* Instructions for the task:
Look below for the line containing "Where should I click to: Click the 0"; from there, print each line exactly up to and including the line containing "Task: Click the Custom", and stop.

* Input records:
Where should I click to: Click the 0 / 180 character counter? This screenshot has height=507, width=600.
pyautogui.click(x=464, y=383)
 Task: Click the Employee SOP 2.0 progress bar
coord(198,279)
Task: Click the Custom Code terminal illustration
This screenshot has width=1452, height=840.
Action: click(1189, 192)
--
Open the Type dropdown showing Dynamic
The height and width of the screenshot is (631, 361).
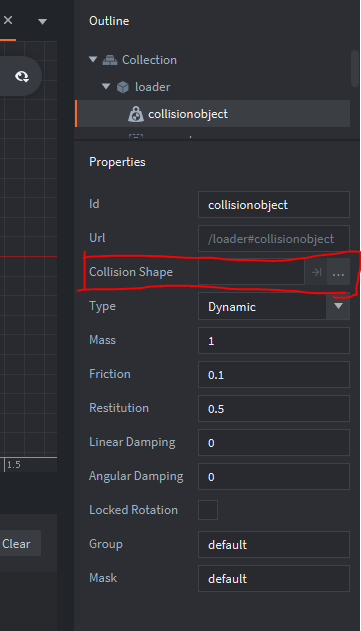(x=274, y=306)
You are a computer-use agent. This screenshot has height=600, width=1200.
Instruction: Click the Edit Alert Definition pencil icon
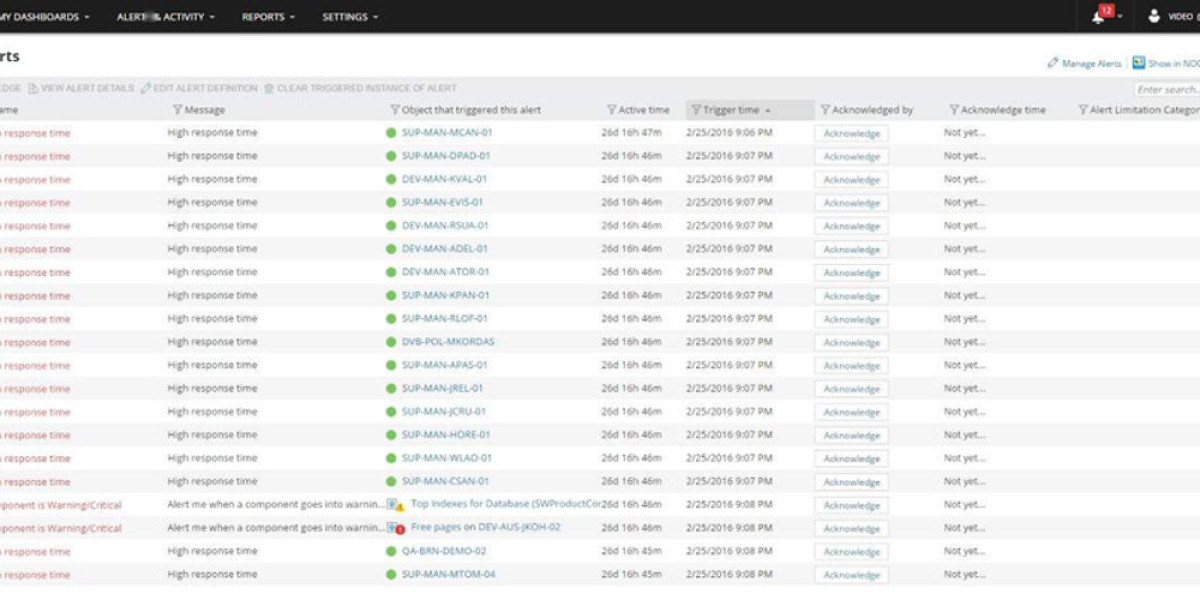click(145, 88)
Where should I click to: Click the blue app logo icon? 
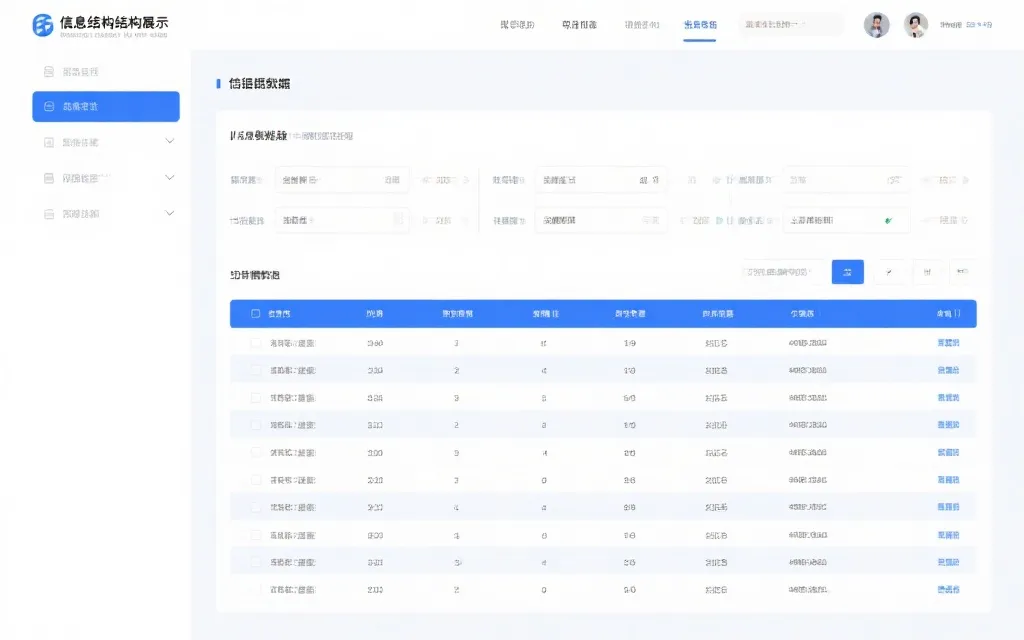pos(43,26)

* Answer section:
Where should I click to: Click the 0 / 180 character counter? This screenshot has height=507, width=600.
pyautogui.click(x=464, y=383)
 Task: Click the Employee SOP 2.0 progress bar
coord(198,279)
Task: Click the Custom Code terminal illustration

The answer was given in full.